Review the material line by line. Identify and copy every line that contains the string "icon".

━━━━━ Data records

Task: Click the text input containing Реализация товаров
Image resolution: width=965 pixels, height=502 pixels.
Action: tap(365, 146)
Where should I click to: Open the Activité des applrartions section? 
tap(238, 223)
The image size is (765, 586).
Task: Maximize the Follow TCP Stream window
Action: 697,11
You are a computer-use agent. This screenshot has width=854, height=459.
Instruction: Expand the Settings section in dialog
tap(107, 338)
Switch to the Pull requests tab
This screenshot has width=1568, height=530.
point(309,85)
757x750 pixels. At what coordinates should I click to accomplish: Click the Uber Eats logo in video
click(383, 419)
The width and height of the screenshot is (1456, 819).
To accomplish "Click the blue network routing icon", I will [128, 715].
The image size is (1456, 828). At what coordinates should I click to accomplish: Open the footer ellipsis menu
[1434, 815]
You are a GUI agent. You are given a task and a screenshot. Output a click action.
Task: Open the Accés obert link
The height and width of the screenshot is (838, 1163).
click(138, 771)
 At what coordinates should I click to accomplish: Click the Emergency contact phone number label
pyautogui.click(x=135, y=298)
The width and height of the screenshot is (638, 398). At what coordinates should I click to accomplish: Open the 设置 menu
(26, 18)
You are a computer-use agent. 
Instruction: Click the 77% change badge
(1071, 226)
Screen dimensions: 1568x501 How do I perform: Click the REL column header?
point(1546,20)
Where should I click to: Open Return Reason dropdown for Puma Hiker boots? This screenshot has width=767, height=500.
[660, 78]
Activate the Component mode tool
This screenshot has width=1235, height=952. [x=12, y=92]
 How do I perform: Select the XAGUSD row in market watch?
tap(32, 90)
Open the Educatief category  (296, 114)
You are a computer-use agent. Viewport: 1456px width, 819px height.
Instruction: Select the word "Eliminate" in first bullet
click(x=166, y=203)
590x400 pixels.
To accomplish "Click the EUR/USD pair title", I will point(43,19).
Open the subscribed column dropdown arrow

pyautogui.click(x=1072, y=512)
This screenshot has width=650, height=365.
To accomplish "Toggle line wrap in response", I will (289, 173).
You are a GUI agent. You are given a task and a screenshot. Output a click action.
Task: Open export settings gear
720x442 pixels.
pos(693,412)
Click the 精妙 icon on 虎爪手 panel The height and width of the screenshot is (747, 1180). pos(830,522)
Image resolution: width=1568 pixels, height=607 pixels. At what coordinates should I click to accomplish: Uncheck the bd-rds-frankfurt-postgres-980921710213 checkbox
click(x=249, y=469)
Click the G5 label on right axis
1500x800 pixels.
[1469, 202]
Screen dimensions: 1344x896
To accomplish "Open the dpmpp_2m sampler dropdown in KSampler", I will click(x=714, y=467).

━━━━━━━━━━

Exercise answer:
To accomplish "Click the blue network routing icon", I will [128, 715].
Click the 精妙 icon on 虎爪手 panel The height and width of the screenshot is (747, 1180). pos(830,522)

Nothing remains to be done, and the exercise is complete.